In The Invisible Woman, directed by Ralph Fiennes, Dickens comes to life, as portrayed by Fiennes, and Felicity Jones is perfectly cast as the young actress, Nellie Ternan, with whom Charlie carries on a clandestine affair during the latter years of his brilliant career. Though the relationship between Dickens and Ternan is not adequately developed, Fiennes’s performance and the rich art direction stand out as strengths. Fiennes invests himself heartily in the role of Dickens, showing how the gregarious genius encouraged parties to go on until 5:00 AM by captivating his company with his jokes, tales, games, and acts of mesmerism. The meticulously rendered sets and the palpable atmosphere transport the viewer as though by time machine to mid-1800s Victorian England. The film leaves you hankering to dive into a big fat novel by Boz.

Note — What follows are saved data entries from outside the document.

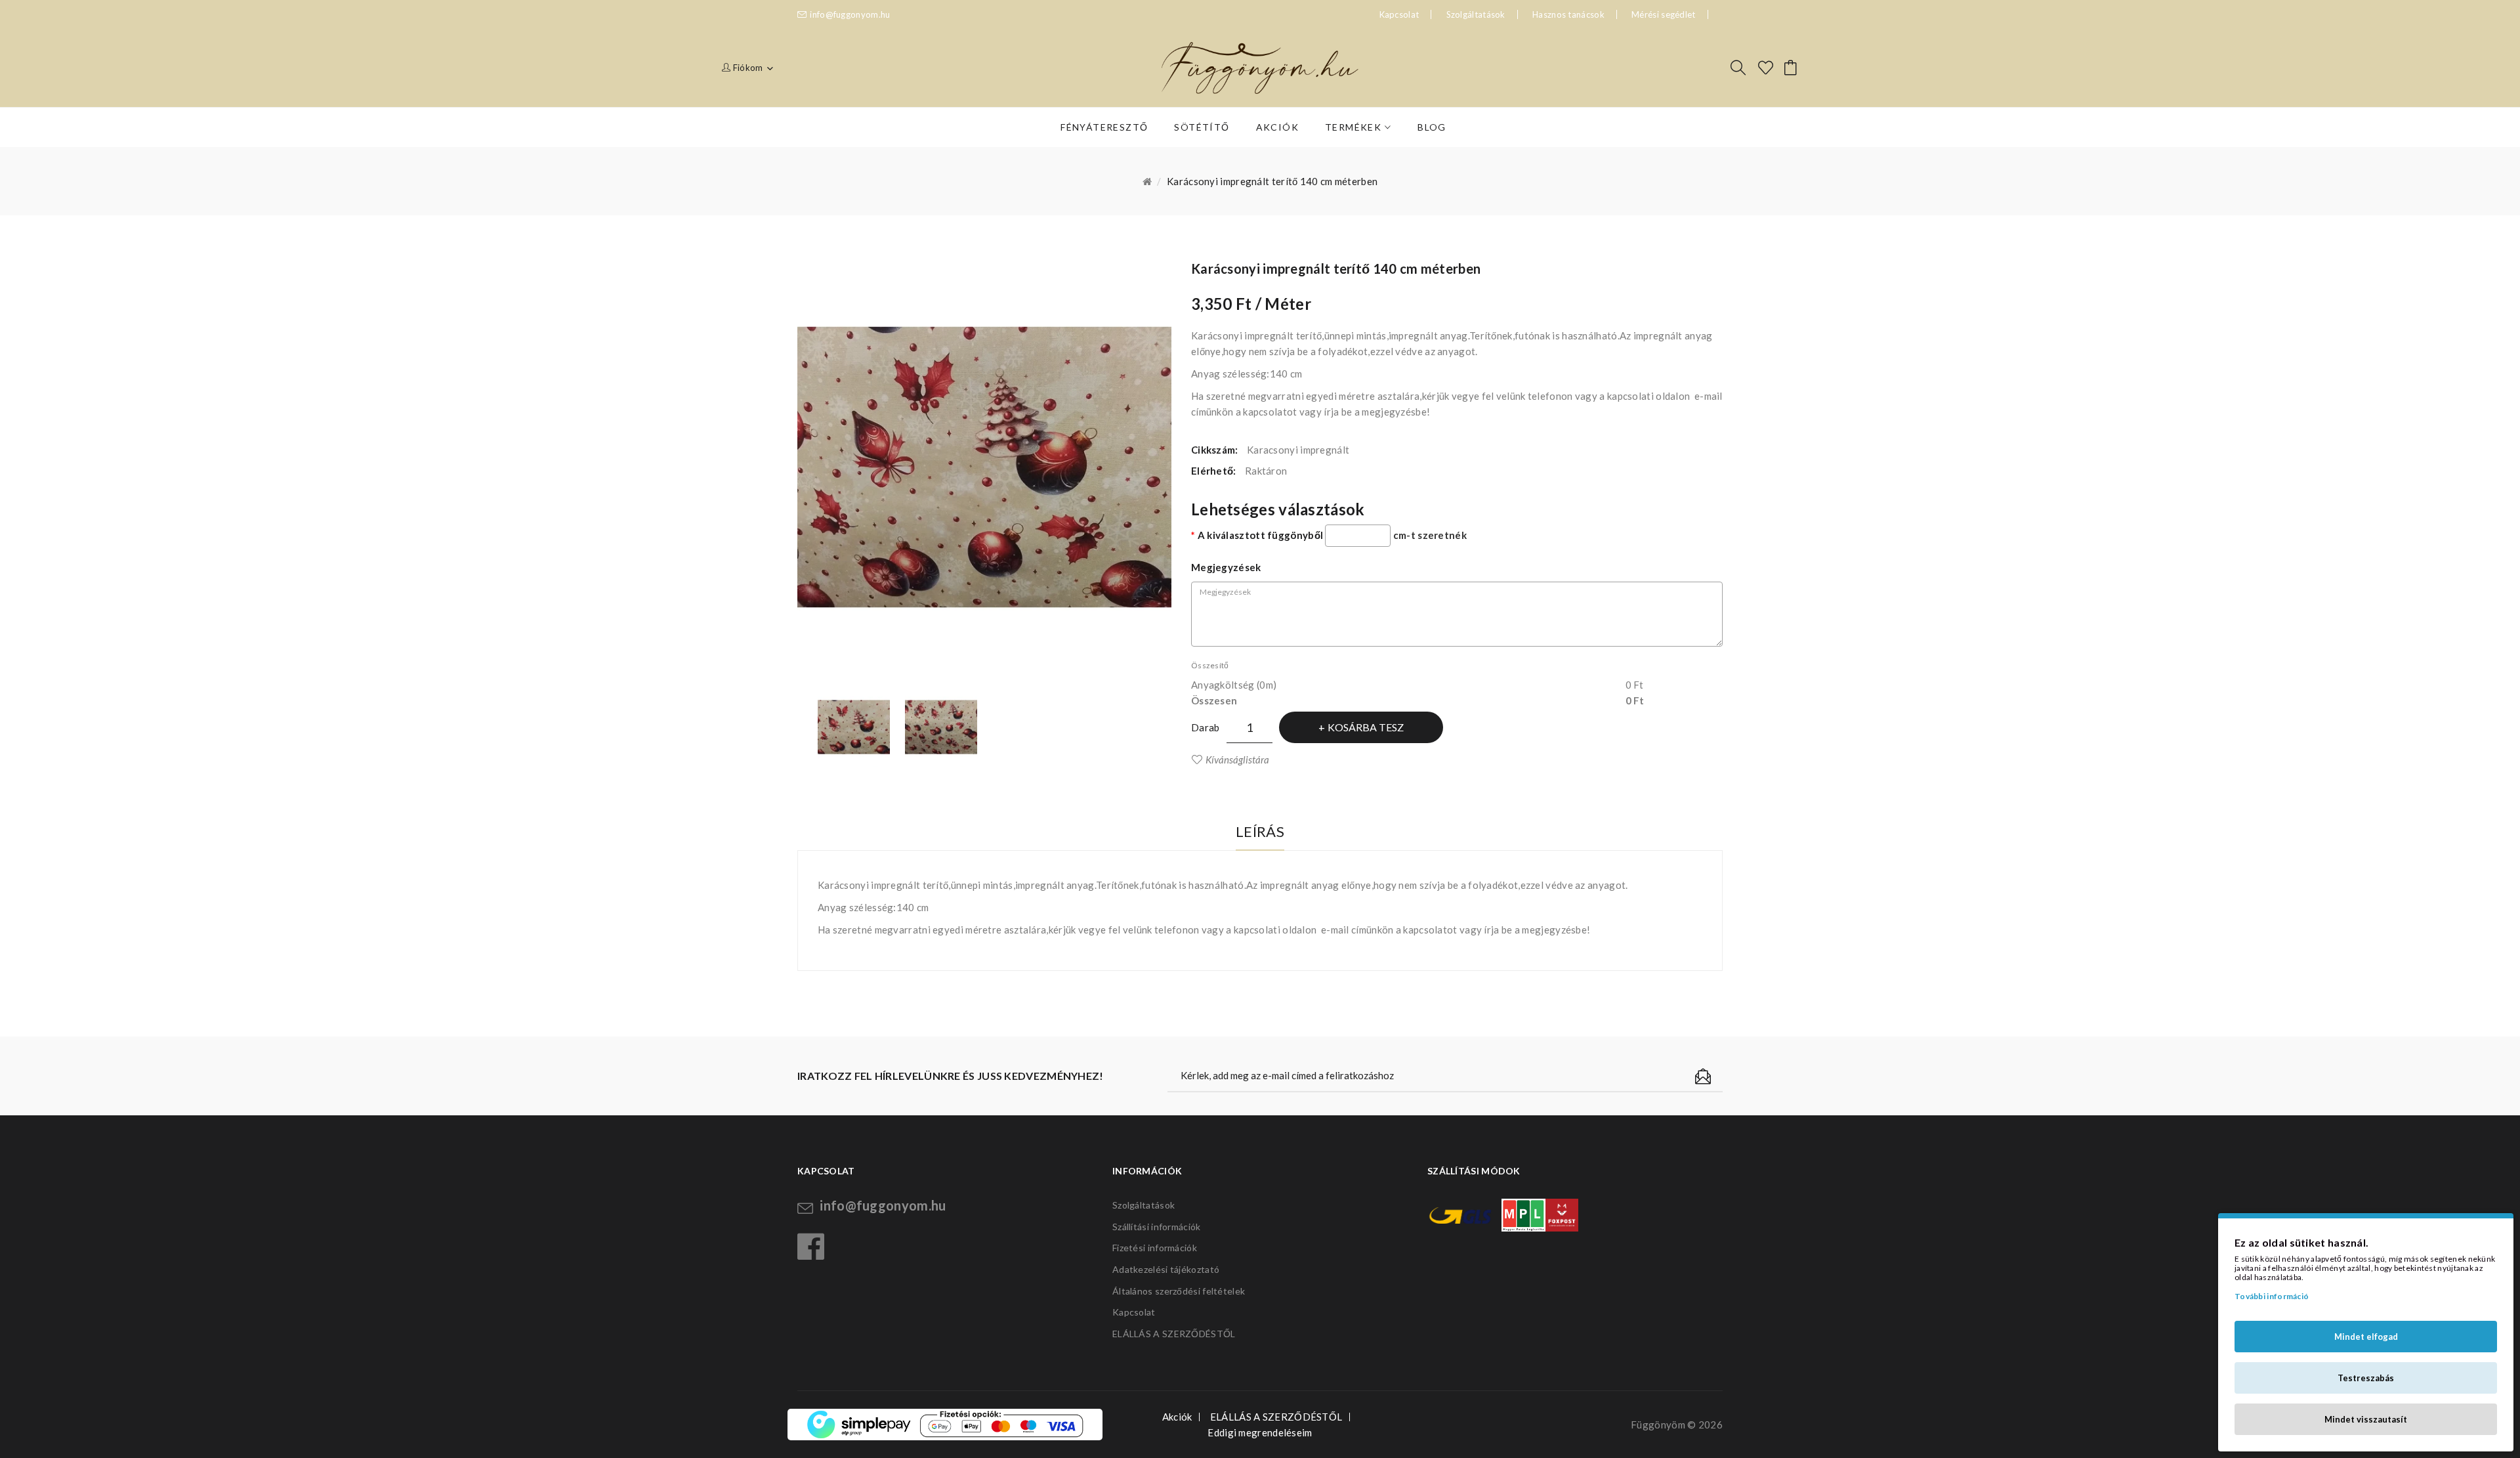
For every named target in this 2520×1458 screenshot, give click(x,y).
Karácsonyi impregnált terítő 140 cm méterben (1272, 181)
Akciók (1177, 1417)
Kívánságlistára (1237, 759)
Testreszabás (2366, 1378)
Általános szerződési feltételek (1178, 1291)
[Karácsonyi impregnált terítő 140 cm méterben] (854, 727)
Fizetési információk (1154, 1247)
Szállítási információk (1156, 1226)
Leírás (1260, 831)
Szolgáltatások (1475, 14)
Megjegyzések (1226, 567)
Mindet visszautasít (2365, 1419)
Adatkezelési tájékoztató (1165, 1269)
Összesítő (1210, 665)
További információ (2272, 1296)
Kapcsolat (1134, 1312)
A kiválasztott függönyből (1260, 535)
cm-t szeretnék (1430, 535)
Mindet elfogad (2366, 1336)
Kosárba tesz (1366, 727)
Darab (1205, 727)
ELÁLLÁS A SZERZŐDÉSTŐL (1174, 1333)
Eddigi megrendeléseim (1260, 1432)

Jason Reitman makes Labor Day a tense, visually poetic (shades of Malick) drama about a benevolent escaped convict named Frank (Josh Brolin) who hides out in a house with willing hostages Adele (Kate Winslet), a manic-depressive, agoraphobic divorced woman and her insecure son, Henry (Gattlin Griffith). The fine acting and the memorable atmosphere are strengths here – and even though this may not be one of the best films of 2013, it certainly has one of the most memorable scenes, a sensuous and sensual episode involving Frank, Adele, and Hank making a peach pie. Wow! Makes you want to dash to the kitchen and make a pie! But writer/director Reitman should have allowed this central scene to stand in isolation, and should have settled on an ambiguous ending. Instead, he ventures into a cutesy happy ending that takes the peach pie element and turns it into the kind of device book publishers, looking for readers’ club darlings, love to froth over.
I guess I started off the actual 2014 movie year with Jack Ryan: Shadow Recruit. Top-heavy title, top-heavy acting by Kenneth Branagh, but very snappy direction by Branagh. Chris Pine as hot-shot CIA agent Jack Ryan and Keira Knightley as his gutsy fiancé drive the action throughout this been-there-done-that plot. But there are some genuinely suspenseful moments.